Extracted data entries
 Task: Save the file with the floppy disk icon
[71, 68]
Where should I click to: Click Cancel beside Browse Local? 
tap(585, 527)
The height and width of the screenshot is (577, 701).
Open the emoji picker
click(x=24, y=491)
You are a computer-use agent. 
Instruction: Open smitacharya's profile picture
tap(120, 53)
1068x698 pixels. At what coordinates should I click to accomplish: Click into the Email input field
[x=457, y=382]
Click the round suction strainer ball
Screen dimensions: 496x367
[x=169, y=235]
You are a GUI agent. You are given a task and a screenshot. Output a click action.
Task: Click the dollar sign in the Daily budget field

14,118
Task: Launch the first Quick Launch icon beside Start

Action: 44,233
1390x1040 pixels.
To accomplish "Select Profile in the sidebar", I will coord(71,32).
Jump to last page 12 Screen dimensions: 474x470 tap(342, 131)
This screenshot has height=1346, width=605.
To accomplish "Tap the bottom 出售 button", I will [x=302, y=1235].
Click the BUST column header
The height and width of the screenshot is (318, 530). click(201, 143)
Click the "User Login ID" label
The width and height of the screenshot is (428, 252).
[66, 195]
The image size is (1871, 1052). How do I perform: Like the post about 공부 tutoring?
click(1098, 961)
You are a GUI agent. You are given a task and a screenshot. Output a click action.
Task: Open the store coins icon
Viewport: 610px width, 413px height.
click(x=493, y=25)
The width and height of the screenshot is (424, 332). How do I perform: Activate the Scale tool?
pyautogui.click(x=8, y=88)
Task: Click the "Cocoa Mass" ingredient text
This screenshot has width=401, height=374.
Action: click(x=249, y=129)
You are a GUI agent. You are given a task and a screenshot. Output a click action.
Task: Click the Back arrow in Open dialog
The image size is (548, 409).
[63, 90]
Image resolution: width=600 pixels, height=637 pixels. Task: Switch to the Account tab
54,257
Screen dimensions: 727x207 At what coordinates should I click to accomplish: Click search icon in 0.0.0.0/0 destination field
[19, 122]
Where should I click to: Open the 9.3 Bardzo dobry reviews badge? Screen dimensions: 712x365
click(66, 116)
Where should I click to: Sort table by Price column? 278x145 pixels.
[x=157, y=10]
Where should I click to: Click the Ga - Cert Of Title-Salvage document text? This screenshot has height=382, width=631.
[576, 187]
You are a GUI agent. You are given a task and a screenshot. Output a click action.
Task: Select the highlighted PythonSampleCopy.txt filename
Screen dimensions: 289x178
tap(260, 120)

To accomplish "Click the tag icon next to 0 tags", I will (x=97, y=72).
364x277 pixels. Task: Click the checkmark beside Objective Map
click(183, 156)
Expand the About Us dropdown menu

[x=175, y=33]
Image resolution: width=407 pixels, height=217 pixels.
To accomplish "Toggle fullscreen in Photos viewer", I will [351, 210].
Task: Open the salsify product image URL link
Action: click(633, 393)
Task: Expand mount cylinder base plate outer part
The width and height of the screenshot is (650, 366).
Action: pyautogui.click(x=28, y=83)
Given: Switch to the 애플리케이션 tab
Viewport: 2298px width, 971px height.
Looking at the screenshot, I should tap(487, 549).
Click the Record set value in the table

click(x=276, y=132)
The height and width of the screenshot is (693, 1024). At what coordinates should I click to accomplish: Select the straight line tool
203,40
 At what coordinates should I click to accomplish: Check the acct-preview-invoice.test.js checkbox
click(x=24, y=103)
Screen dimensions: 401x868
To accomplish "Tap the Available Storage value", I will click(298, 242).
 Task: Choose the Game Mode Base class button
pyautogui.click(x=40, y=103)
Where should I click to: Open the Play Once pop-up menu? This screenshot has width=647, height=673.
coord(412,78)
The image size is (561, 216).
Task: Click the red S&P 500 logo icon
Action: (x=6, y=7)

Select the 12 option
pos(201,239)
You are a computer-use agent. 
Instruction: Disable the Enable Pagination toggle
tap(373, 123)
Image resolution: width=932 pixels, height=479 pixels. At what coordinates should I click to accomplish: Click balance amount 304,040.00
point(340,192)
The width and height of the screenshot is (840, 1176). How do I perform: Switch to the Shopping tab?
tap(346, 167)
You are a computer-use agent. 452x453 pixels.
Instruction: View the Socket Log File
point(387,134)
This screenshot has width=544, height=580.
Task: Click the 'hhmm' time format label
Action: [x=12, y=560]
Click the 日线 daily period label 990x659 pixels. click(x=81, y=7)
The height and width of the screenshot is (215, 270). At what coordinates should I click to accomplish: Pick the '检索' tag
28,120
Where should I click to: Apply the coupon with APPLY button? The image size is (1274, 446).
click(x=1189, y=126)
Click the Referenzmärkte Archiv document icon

- [YOUR TASK]:
Each record is to be transcribed exactly and in full.

- [TASK OUTPUT]:
 Task: Save the file with the floppy disk icon
[71, 68]
Where should I click to: Click Cancel beside Browse Local? 
tap(585, 527)
The height and width of the screenshot is (577, 701).
Open the emoji picker
click(x=24, y=491)
You are a computer-use agent. 
Instruction: Open smitacharya's profile picture
tap(120, 53)
1068x698 pixels. At what coordinates should I click to accomplish: Click into the Email input field
[x=457, y=382]
Click the round suction strainer ball
Screen dimensions: 496x367
[x=169, y=235]
You are a GUI agent. You are given a task and a screenshot. Output a click action.
Task: Click the dollar sign in the Daily budget field

14,118
Task: Launch the first Quick Launch icon beside Start

Action: 44,233
1390x1040 pixels.
To accomplish "Select Profile in the sidebar", I will coord(71,32).
Jump to last page 12 Screen dimensions: 474x470 tap(342, 131)
This screenshot has height=1346, width=605.
To accomplish "Tap the bottom 出售 button", I will [x=302, y=1235].
Click the BUST column header
The height and width of the screenshot is (318, 530). click(201, 143)
Click the "User Login ID" label
The width and height of the screenshot is (428, 252).
[66, 195]
The image size is (1871, 1052). How do I perform: Like the post about 공부 tutoring?
click(1098, 961)
You are a GUI agent. You are given a task and a screenshot. Output a click action.
Task: Open the store coins icon
Viewport: 610px width, 413px height.
click(x=493, y=25)
The width and height of the screenshot is (424, 332). How do I perform: Activate the Scale tool?
pyautogui.click(x=8, y=88)
Task: Click the "Cocoa Mass" ingredient text
This screenshot has width=401, height=374.
Action: click(x=249, y=129)
You are a GUI agent. You are given a task and a screenshot. Output a click action.
Task: Click the Back arrow in Open dialog
The image size is (548, 409).
[63, 90]
Image resolution: width=600 pixels, height=637 pixels. Task: Switch to the Account tab
54,257
Screen dimensions: 727x207 At what coordinates should I click to accomplish: Click search icon in 0.0.0.0/0 destination field
[19, 122]
Where should I click to: Open the 9.3 Bardzo dobry reviews badge? Screen dimensions: 712x365
click(66, 116)
Where should I click to: Sort table by Price column? 278x145 pixels.
[x=157, y=10]
Where should I click to: Click the Ga - Cert Of Title-Salvage document text? This screenshot has height=382, width=631.
[576, 187]
You are a GUI agent. You are given a task and a screenshot. Output a click action.
Task: Select the highlighted PythonSampleCopy.txt filename
Screen dimensions: 289x178
tap(260, 120)

To accomplish "Click the tag icon next to 0 tags", I will (x=97, y=72).
364x277 pixels. Task: Click the checkmark beside Objective Map
click(183, 156)
Expand the About Us dropdown menu

[x=175, y=33]
Image resolution: width=407 pixels, height=217 pixels.
To accomplish "Toggle fullscreen in Photos viewer", I will [351, 210].
Task: Open the salsify product image URL link
Action: click(633, 393)
Task: Expand mount cylinder base plate outer part
The width and height of the screenshot is (650, 366).
Action: pyautogui.click(x=28, y=83)
Given: Switch to the 애플리케이션 tab
Viewport: 2298px width, 971px height.
Looking at the screenshot, I should tap(487, 549).
Click the Record set value in the table

click(x=276, y=132)
The height and width of the screenshot is (693, 1024). At what coordinates should I click to accomplish: Select the straight line tool
203,40
 At what coordinates should I click to accomplish: Check the acct-preview-invoice.test.js checkbox
click(x=24, y=103)
Screen dimensions: 401x868
To accomplish "Tap the Available Storage value", I will click(298, 242).
 Task: Choose the Game Mode Base class button
pyautogui.click(x=40, y=103)
Where should I click to: Open the Play Once pop-up menu? This screenshot has width=647, height=673.
coord(412,78)
The image size is (561, 216).
Task: Click the red S&P 500 logo icon
Action: (x=6, y=7)

Select the 12 option
pos(201,239)
You are a computer-use agent. 
Instruction: Disable the Enable Pagination toggle
tap(373, 123)
Image resolution: width=932 pixels, height=479 pixels. At what coordinates should I click to accomplish: Click balance amount 304,040.00
point(340,192)
The width and height of the screenshot is (840, 1176). How do I perform: Switch to the Shopping tab?
tap(346, 167)
You are a computer-use agent. 452x453 pixels.
Instruction: View the Socket Log File
point(387,134)
This screenshot has width=544, height=580.
Task: Click the 'hhmm' time format label
Action: [x=12, y=560]
Click the 日线 daily period label 990x659 pixels. click(x=81, y=7)
The height and width of the screenshot is (215, 270). At what coordinates should I click to accomplish: Pick the '检索' tag
28,120
Where should I click to: Apply the coupon with APPLY button? The image size is (1274, 446).
click(x=1189, y=126)
Click the Referenzmärkte Archiv document icon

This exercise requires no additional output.